◆ **WORK TO BE COMPLETED**:
Each record is to be transcribed exactly.

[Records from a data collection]
=-=-=-=-=

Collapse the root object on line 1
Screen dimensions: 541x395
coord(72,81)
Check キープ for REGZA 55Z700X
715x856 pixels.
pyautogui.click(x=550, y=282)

=-=-=-=-=

◆ **SOLUTION TO THIS TASK**:
Collapse the root object on line 1
Screen dimensions: 541x395
coord(72,81)
Check キープ for REGZA 55Z700X
715x856 pixels.
pyautogui.click(x=550, y=282)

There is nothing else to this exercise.